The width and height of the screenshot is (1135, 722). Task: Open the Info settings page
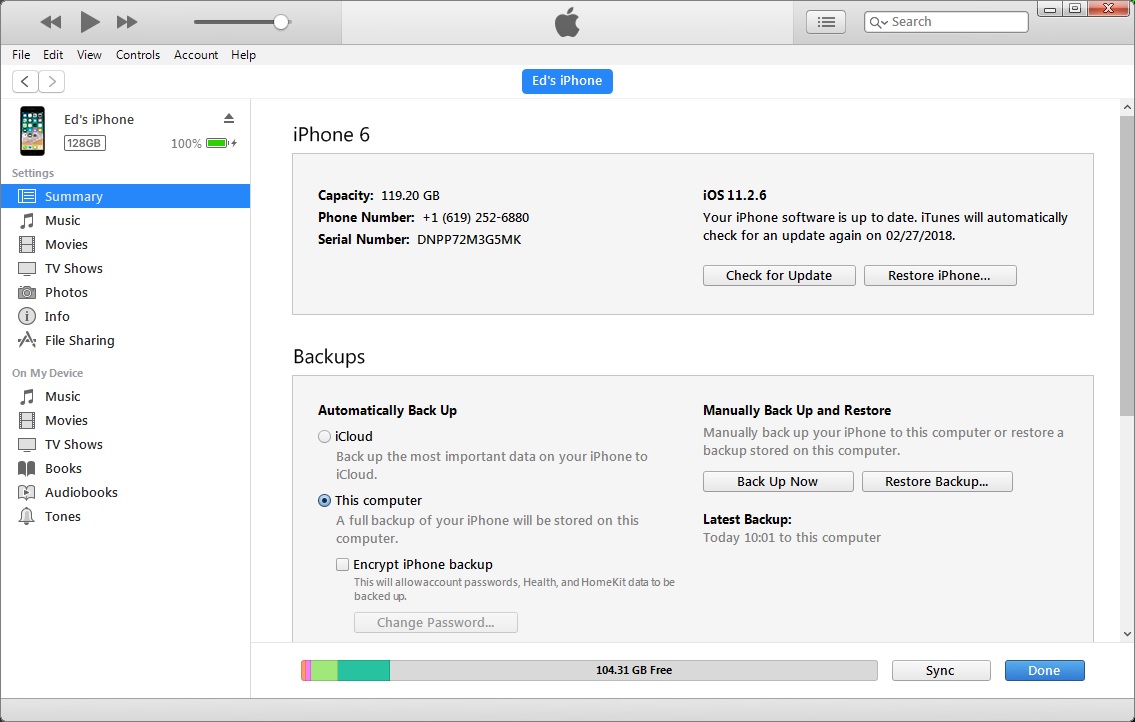(x=57, y=316)

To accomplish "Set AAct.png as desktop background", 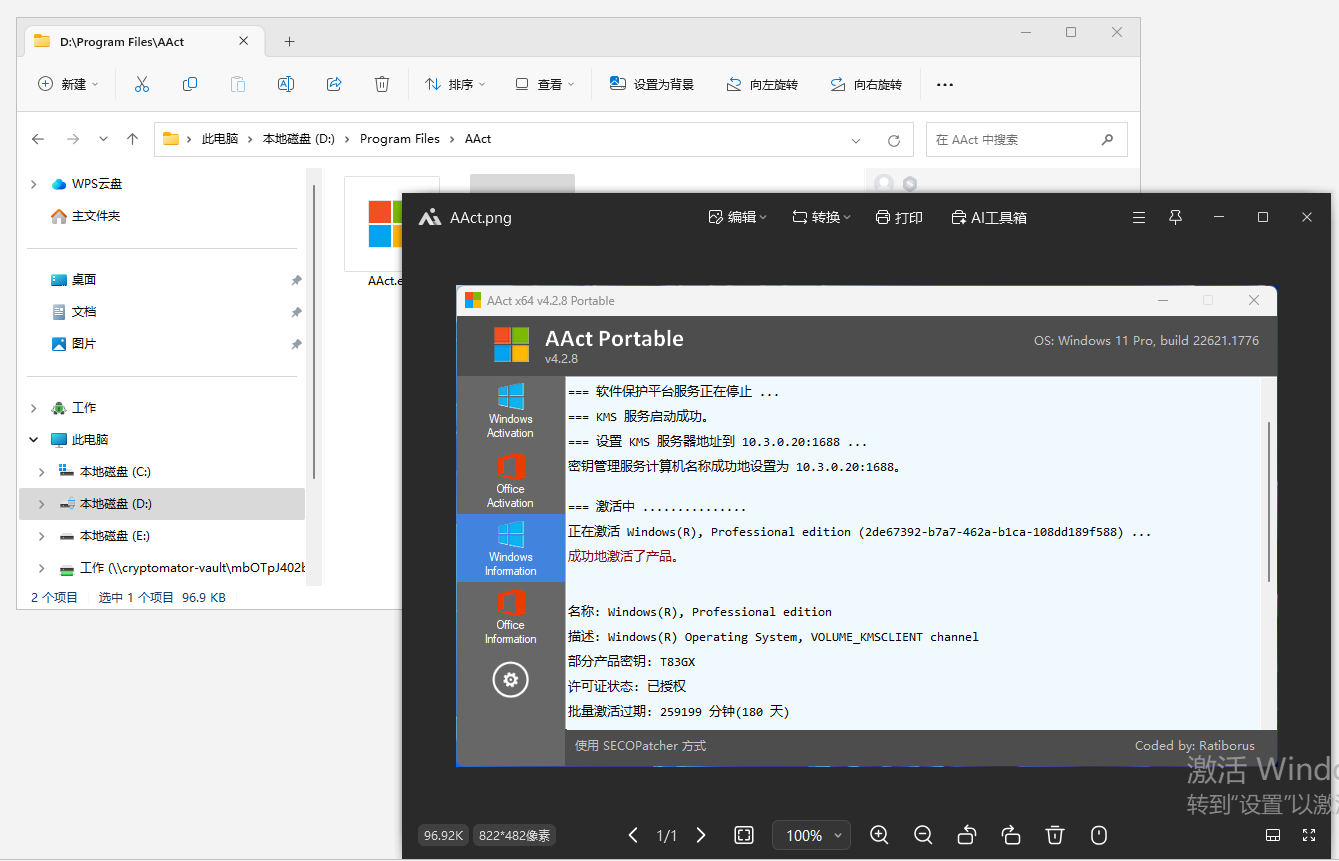I will (x=652, y=84).
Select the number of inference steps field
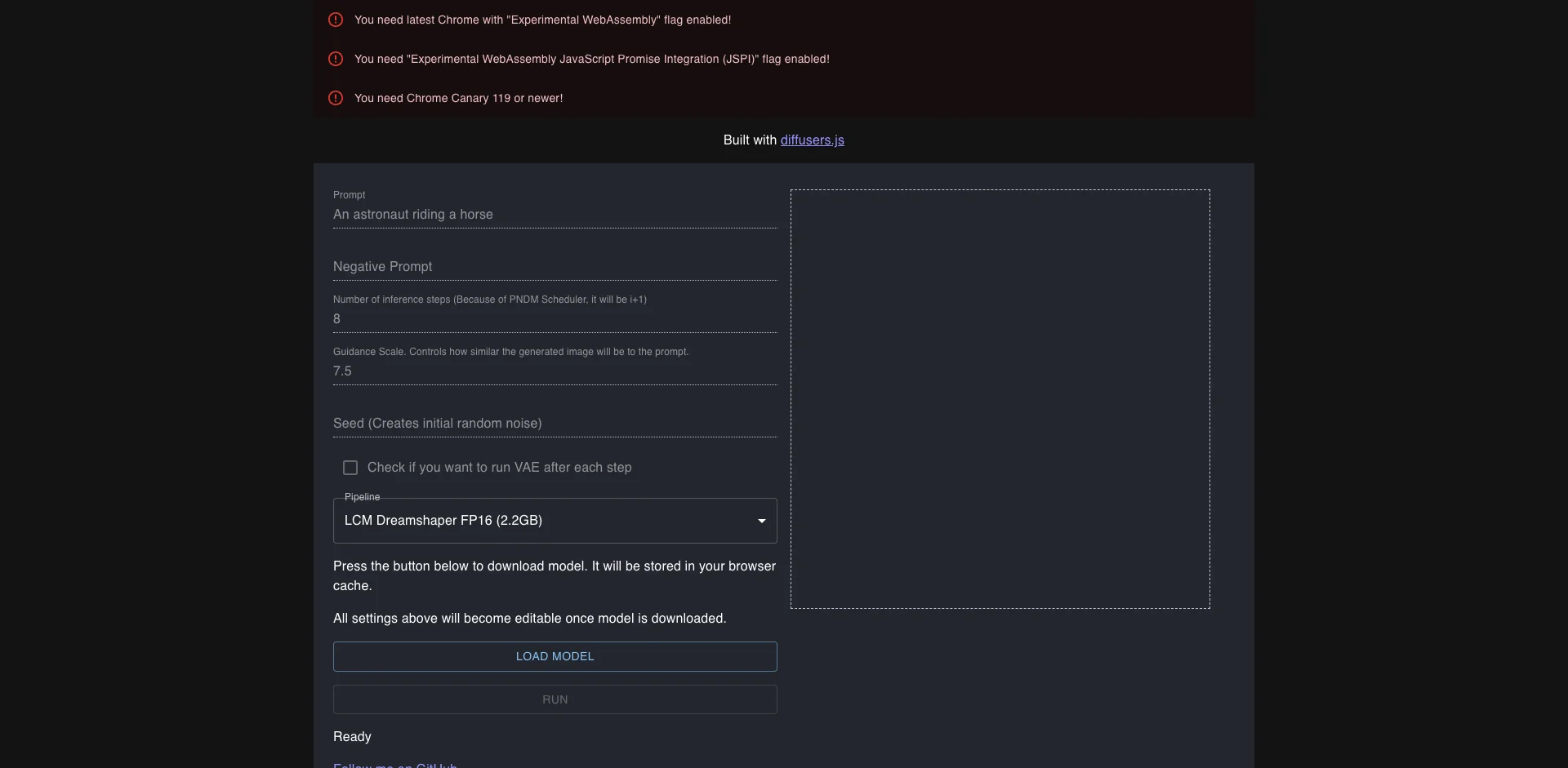Screen dimensions: 1568x768 click(x=555, y=319)
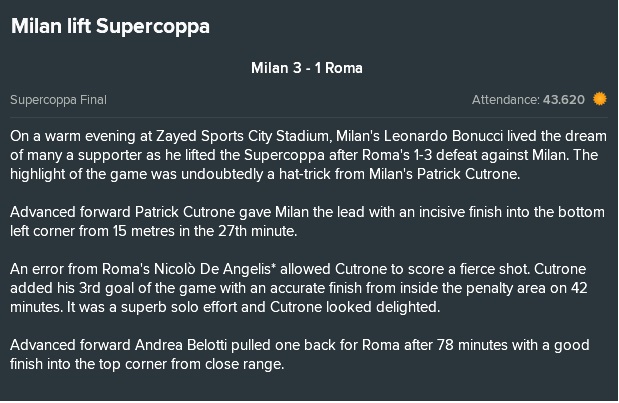Open the Zayed Sports City Stadium name
Viewport: 619px width, 403px height.
coord(242,136)
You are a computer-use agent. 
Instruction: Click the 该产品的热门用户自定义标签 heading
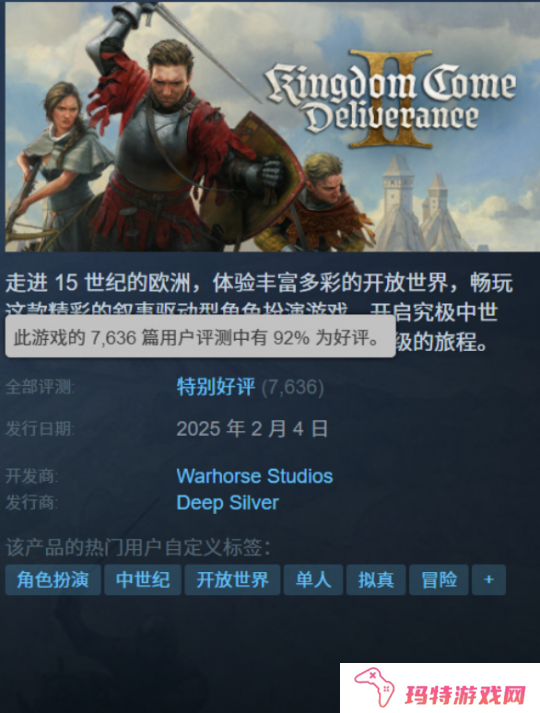coord(138,547)
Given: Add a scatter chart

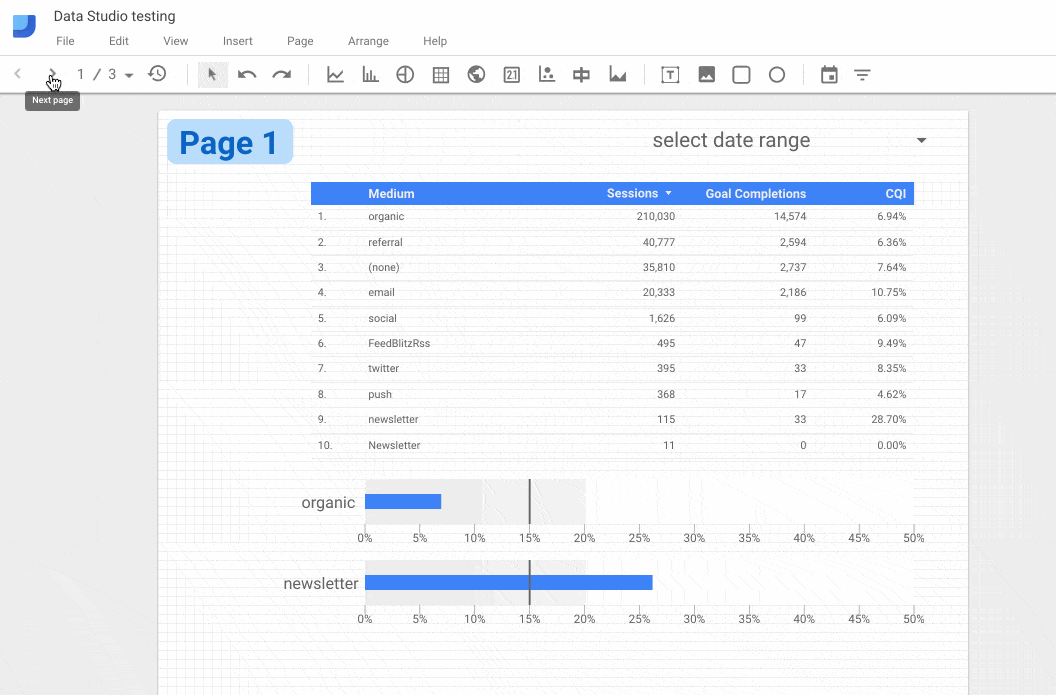Looking at the screenshot, I should [546, 73].
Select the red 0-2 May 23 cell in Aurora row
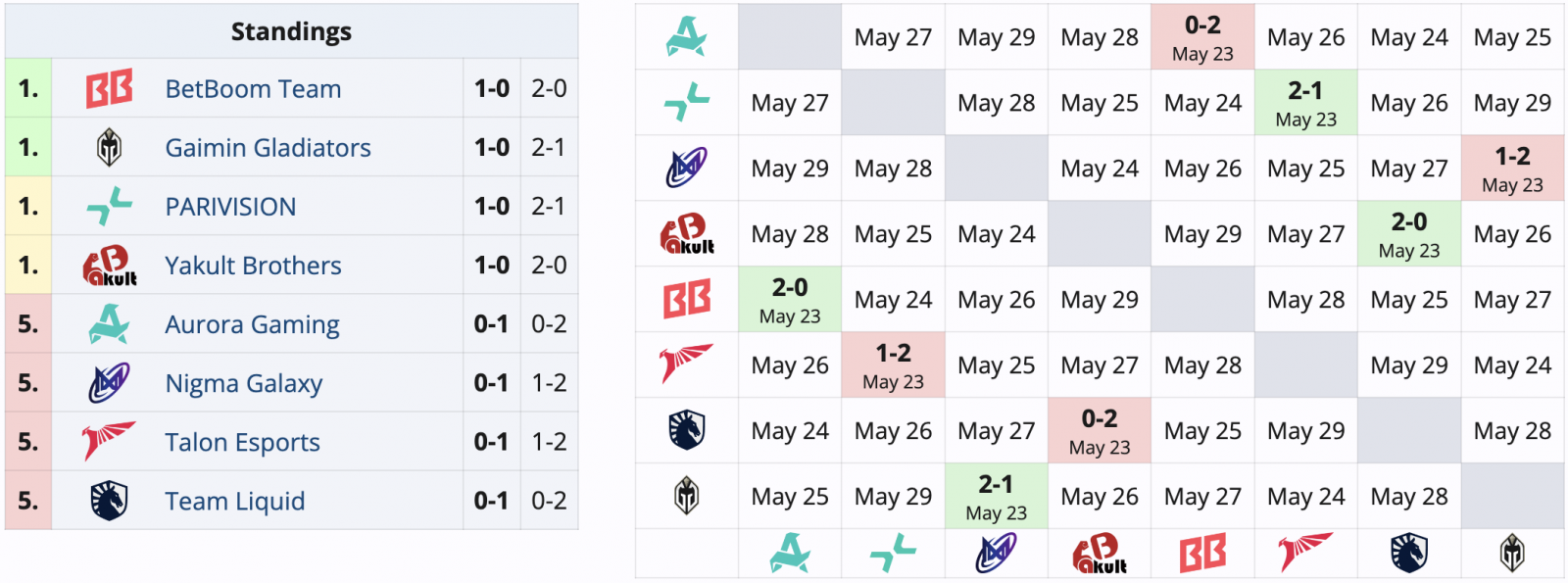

■ ■ ■ ■ ■

What the exercise asks.
Going from the line holding "Given: Add a scatter chart" to the last line of the data above, reproduce every line exactly, both included, with the pictures omitted.

Output for this exercise.
Given: Add a scatter chart

Looking at the screenshot, I should [546, 73].
Select the red 0-2 May 23 cell in Aurora row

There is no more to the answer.